__What you should do__. The copy you return must begin at the line containing "The height and" and end at the final line of the listing below, with every picture left out.

******************************

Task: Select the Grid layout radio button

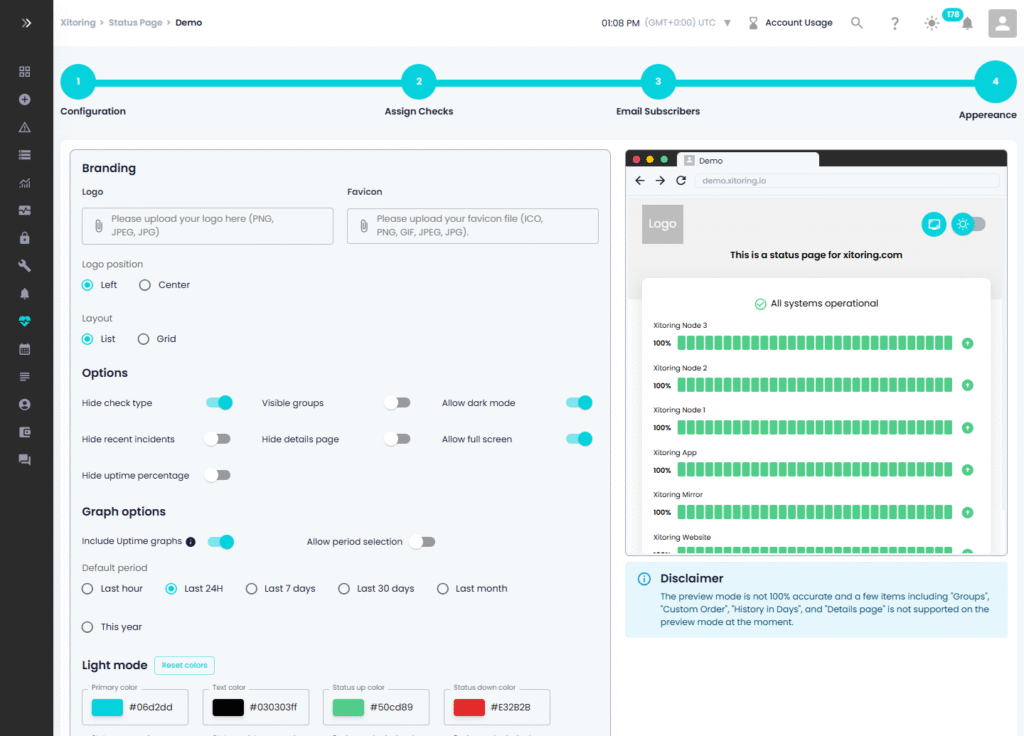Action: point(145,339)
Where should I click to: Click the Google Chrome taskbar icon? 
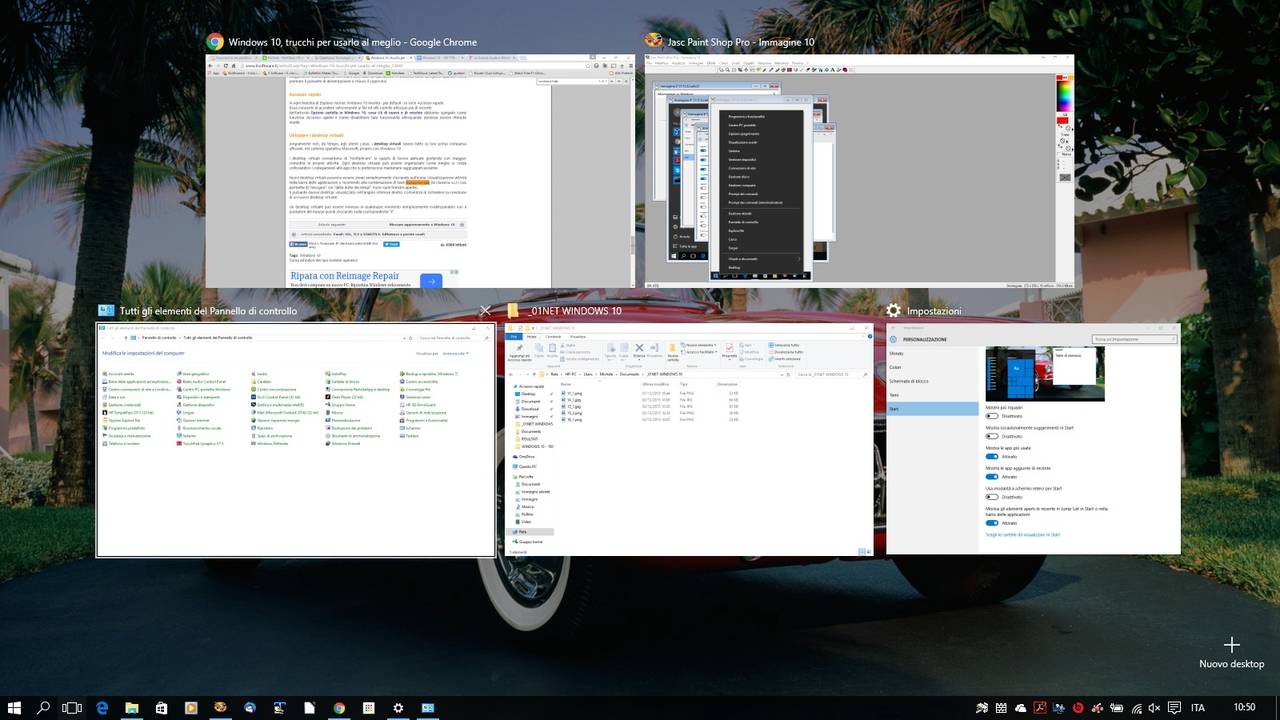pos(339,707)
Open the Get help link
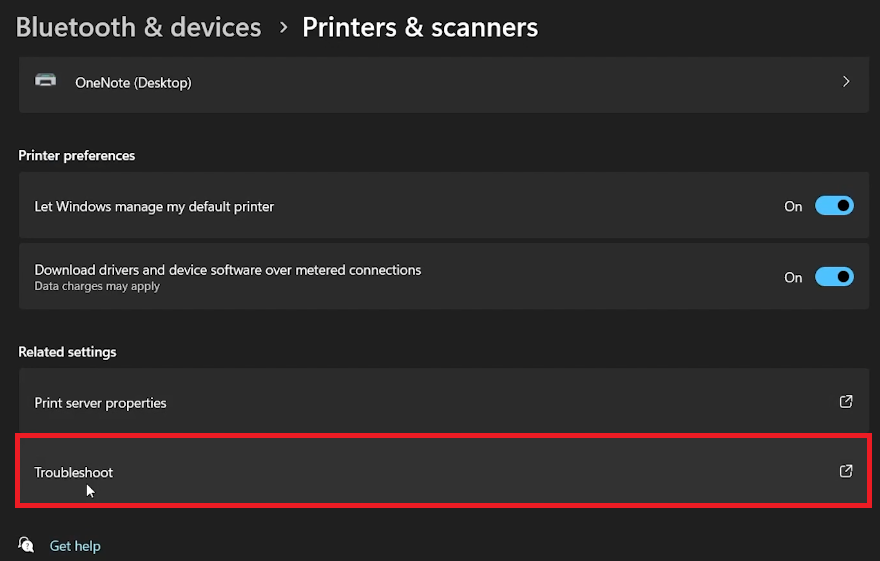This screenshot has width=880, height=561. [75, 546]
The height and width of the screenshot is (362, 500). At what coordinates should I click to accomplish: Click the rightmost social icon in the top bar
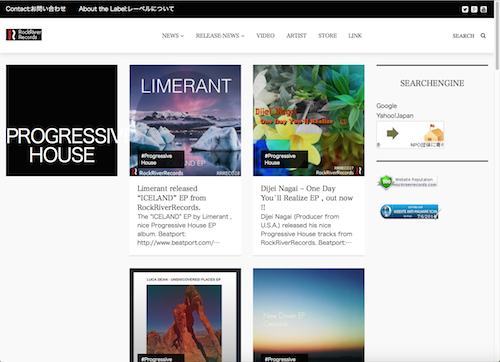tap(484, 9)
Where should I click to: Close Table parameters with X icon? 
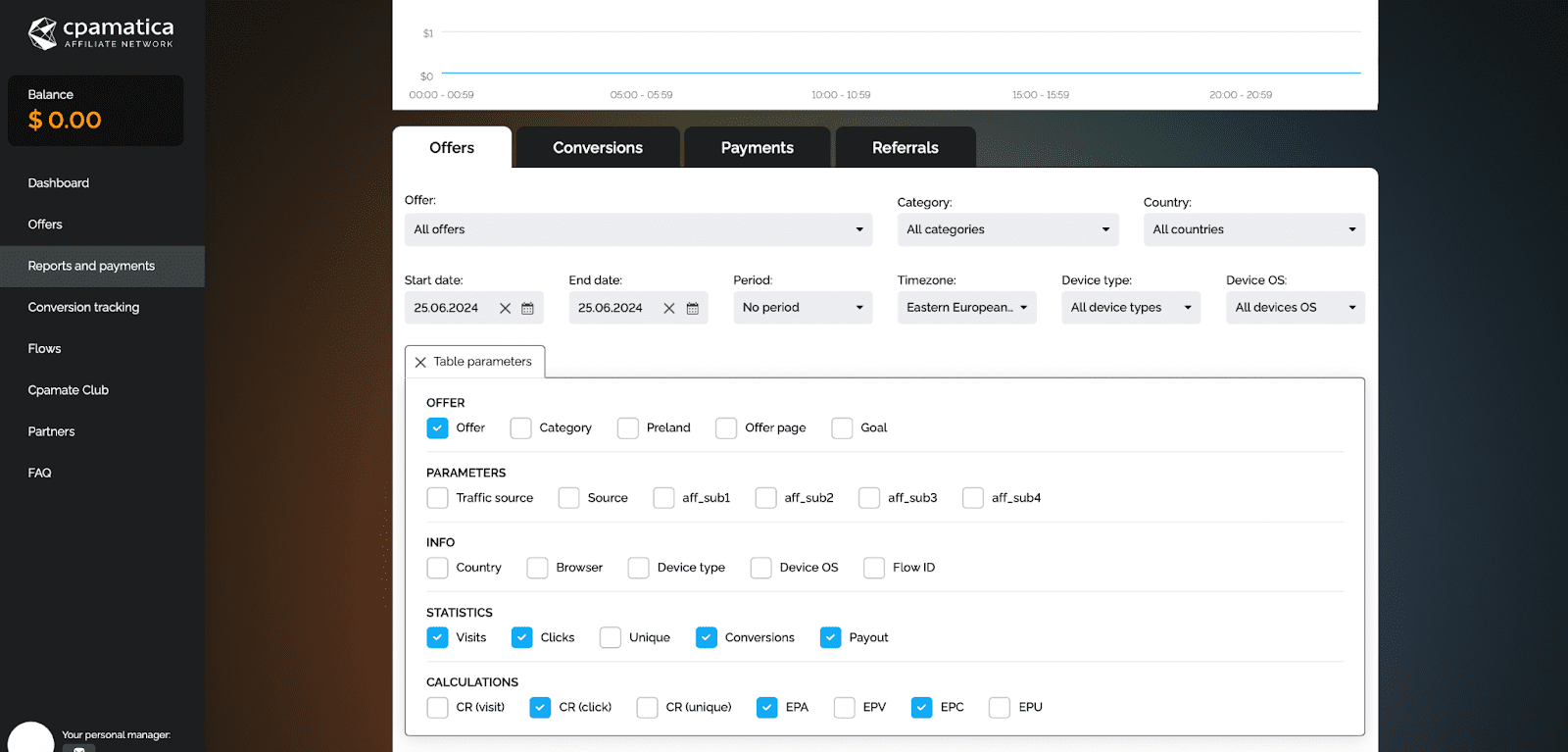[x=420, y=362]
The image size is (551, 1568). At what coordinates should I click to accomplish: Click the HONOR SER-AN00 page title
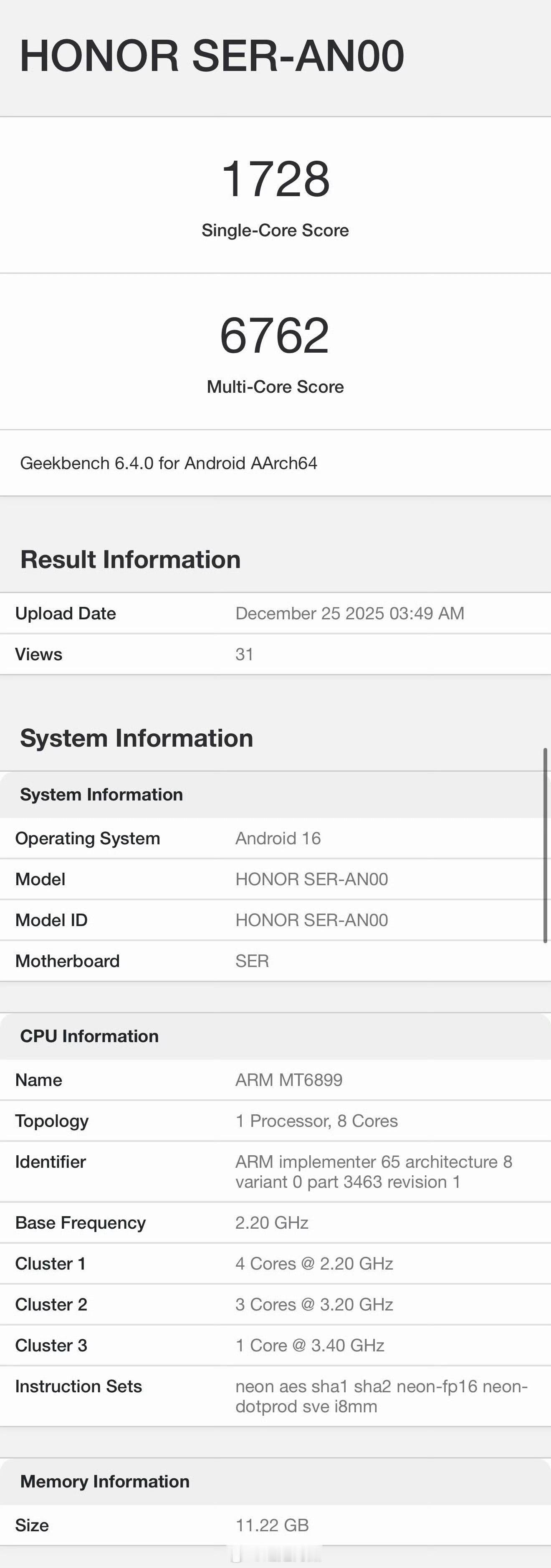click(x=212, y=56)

******************************

__Written answer__.
The height and width of the screenshot is (362, 500). At what coordinates should I click to accomplish: Click the rightmost social icon in the top bar
tap(484, 9)
Where should I click to: Close Table parameters with X icon? 
[x=420, y=362]
The image size is (551, 1568). At what coordinates should I click to accomplish: Click the HONOR SER-AN00 page title
click(x=212, y=56)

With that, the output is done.